▶ **TASK ITEM**: Give back each line of the listing precisely as written.

_ _ _ _ _ _ _

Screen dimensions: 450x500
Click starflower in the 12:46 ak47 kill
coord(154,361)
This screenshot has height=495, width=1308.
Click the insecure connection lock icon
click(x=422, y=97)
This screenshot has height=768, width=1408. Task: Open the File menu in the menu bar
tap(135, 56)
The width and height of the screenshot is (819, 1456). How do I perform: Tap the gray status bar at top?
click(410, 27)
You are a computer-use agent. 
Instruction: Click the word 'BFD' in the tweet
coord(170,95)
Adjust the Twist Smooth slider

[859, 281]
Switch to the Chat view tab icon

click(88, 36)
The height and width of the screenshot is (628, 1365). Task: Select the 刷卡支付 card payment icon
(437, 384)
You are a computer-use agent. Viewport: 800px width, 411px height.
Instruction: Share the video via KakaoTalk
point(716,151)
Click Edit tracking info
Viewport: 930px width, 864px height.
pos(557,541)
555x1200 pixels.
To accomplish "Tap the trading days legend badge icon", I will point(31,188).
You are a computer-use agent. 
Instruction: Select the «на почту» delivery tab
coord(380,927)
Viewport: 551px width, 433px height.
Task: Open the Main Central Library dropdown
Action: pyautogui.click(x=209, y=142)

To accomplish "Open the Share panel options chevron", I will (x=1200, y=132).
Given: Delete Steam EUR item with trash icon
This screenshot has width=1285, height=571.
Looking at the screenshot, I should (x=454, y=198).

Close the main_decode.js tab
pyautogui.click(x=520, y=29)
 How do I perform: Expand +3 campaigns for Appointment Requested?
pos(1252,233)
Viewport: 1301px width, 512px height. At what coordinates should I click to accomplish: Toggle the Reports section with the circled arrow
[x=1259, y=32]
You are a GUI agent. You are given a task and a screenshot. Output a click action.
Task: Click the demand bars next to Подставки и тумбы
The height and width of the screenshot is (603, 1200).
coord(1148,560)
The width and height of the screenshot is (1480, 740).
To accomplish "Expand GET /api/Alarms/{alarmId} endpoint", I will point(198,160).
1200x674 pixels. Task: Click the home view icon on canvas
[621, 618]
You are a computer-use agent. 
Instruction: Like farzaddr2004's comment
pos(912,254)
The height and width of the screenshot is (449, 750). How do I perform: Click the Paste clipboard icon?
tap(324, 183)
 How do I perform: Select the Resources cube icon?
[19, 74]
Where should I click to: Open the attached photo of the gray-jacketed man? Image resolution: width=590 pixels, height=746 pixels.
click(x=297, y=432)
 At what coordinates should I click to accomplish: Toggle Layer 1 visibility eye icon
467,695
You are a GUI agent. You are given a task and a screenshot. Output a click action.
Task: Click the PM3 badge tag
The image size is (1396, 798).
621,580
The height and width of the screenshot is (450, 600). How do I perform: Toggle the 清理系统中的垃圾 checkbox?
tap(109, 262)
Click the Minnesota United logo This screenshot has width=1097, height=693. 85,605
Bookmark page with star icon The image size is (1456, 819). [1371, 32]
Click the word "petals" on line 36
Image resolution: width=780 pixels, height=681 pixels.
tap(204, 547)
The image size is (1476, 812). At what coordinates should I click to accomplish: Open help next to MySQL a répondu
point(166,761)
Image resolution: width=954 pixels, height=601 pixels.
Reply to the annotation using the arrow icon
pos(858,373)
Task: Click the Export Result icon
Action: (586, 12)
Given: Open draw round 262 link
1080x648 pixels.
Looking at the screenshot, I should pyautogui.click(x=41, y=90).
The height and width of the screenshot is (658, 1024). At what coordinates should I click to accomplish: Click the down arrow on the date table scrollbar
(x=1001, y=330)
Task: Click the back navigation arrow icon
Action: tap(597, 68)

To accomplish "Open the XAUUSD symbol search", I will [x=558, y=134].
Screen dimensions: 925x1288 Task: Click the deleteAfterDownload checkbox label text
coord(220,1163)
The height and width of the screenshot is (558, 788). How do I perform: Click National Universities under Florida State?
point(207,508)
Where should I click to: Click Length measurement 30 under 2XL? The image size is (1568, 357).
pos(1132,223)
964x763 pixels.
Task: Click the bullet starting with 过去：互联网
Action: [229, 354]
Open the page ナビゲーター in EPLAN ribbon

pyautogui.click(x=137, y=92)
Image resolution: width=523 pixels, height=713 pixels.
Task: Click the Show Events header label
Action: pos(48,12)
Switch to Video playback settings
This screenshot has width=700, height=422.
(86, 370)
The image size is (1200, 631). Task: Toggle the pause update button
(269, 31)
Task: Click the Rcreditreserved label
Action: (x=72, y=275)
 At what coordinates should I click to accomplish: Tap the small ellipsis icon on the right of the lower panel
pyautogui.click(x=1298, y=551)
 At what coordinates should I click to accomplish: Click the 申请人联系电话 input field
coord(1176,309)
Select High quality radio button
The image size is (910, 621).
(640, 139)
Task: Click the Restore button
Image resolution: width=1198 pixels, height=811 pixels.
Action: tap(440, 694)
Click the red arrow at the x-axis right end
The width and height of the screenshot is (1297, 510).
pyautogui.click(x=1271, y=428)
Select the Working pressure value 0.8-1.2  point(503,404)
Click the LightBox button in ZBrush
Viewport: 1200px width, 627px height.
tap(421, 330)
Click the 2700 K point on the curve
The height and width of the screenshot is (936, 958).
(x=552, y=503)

_ _ _ _ _ _ _

▶ **RESPONSE FOR THIS EXERCISE**:
Screen dimensions: 450x500
Click starflower in the 12:46 ak47 kill
coord(154,361)
This screenshot has height=495, width=1308.
Click the insecure connection lock icon
click(x=422, y=97)
This screenshot has height=768, width=1408. Task: Open the File menu in the menu bar
tap(135, 56)
The width and height of the screenshot is (819, 1456). How do I perform: Tap the gray status bar at top?
click(410, 27)
You are a computer-use agent. 
Instruction: Click the word 'BFD' in the tweet
coord(170,95)
Adjust the Twist Smooth slider

[859, 281]
Switch to the Chat view tab icon

click(88, 36)
The height and width of the screenshot is (628, 1365). Task: Select the 刷卡支付 card payment icon
(437, 384)
You are a computer-use agent. Viewport: 800px width, 411px height.
Instruction: Share the video via KakaoTalk
point(716,151)
Click Edit tracking info
Viewport: 930px width, 864px height.
pos(557,541)
555x1200 pixels.
To accomplish "Tap the trading days legend badge icon", I will point(31,188).
You are a computer-use agent. 
Instruction: Select the «на почту» delivery tab
coord(380,927)
Viewport: 551px width, 433px height.
Task: Open the Main Central Library dropdown
Action: pyautogui.click(x=209, y=142)

To accomplish "Open the Share panel options chevron", I will (x=1200, y=132).
Given: Delete Steam EUR item with trash icon
This screenshot has width=1285, height=571.
Looking at the screenshot, I should (x=454, y=198).

Close the main_decode.js tab
pyautogui.click(x=520, y=29)
 How do I perform: Expand +3 campaigns for Appointment Requested?
pos(1252,233)
Viewport: 1301px width, 512px height. At what coordinates should I click to accomplish: Toggle the Reports section with the circled arrow
[x=1259, y=32]
You are a GUI agent. You are given a task and a screenshot. Output a click action.
Task: Click the demand bars next to Подставки и тумбы
The height and width of the screenshot is (603, 1200).
coord(1148,560)
The width and height of the screenshot is (1480, 740).
To accomplish "Expand GET /api/Alarms/{alarmId} endpoint", I will point(198,160).
1200x674 pixels. Task: Click the home view icon on canvas
[621, 618]
You are a computer-use agent. 
Instruction: Like farzaddr2004's comment
pos(912,254)
The height and width of the screenshot is (449, 750). How do I perform: Click the Paste clipboard icon?
tap(324, 183)
 How do I perform: Select the Resources cube icon?
[19, 74]
Where should I click to: Open the attached photo of the gray-jacketed man? Image resolution: width=590 pixels, height=746 pixels.
click(x=297, y=432)
 At what coordinates should I click to accomplish: Toggle Layer 1 visibility eye icon
467,695
You are a GUI agent. You are given a task and a screenshot. Output a click action.
Task: Click the PM3 badge tag
The image size is (1396, 798).
621,580
The height and width of the screenshot is (450, 600). How do I perform: Toggle the 清理系统中的垃圾 checkbox?
tap(109, 262)
Click the Minnesota United logo This screenshot has width=1097, height=693. 85,605
Bookmark page with star icon The image size is (1456, 819). [1371, 32]
Click the word "petals" on line 36
Image resolution: width=780 pixels, height=681 pixels.
tap(204, 547)
The image size is (1476, 812). At what coordinates should I click to accomplish: Open help next to MySQL a répondu
point(166,761)
Image resolution: width=954 pixels, height=601 pixels.
Reply to the annotation using the arrow icon
pos(858,373)
Task: Click the Export Result icon
Action: (586, 12)
Given: Open draw round 262 link
1080x648 pixels.
Looking at the screenshot, I should pyautogui.click(x=41, y=90).
The height and width of the screenshot is (658, 1024). At what coordinates should I click to accomplish: Click the down arrow on the date table scrollbar
(x=1001, y=330)
Task: Click the back navigation arrow icon
Action: tap(597, 68)

To accomplish "Open the XAUUSD symbol search", I will [x=558, y=134].
Screen dimensions: 925x1288 Task: Click the deleteAfterDownload checkbox label text
coord(220,1163)
The height and width of the screenshot is (558, 788). How do I perform: Click National Universities under Florida State?
point(207,508)
Where should I click to: Click Length measurement 30 under 2XL? The image size is (1568, 357).
pos(1132,223)
964x763 pixels.
Task: Click the bullet starting with 过去：互联网
Action: [229, 354]
Open the page ナビゲーター in EPLAN ribbon

pyautogui.click(x=137, y=92)
Image resolution: width=523 pixels, height=713 pixels.
Task: Click the Show Events header label
Action: pos(48,12)
Switch to Video playback settings
This screenshot has width=700, height=422.
(86, 370)
The image size is (1200, 631). Task: Toggle the pause update button
(269, 31)
Task: Click the Rcreditreserved label
Action: (x=72, y=275)
 At what coordinates should I click to accomplish: Tap the small ellipsis icon on the right of the lower panel
pyautogui.click(x=1298, y=551)
 At what coordinates should I click to accomplish: Click the 申请人联系电话 input field
coord(1176,309)
Select High quality radio button
The image size is (910, 621).
(640, 139)
Task: Click the Restore button
Image resolution: width=1198 pixels, height=811 pixels.
Action: tap(440, 694)
Click the red arrow at the x-axis right end
The width and height of the screenshot is (1297, 510).
pyautogui.click(x=1271, y=428)
Select the Working pressure value 0.8-1.2  point(503,404)
Click the LightBox button in ZBrush
Viewport: 1200px width, 627px height.
tap(421, 330)
Click the 2700 K point on the curve
The height and width of the screenshot is (936, 958).
(x=552, y=503)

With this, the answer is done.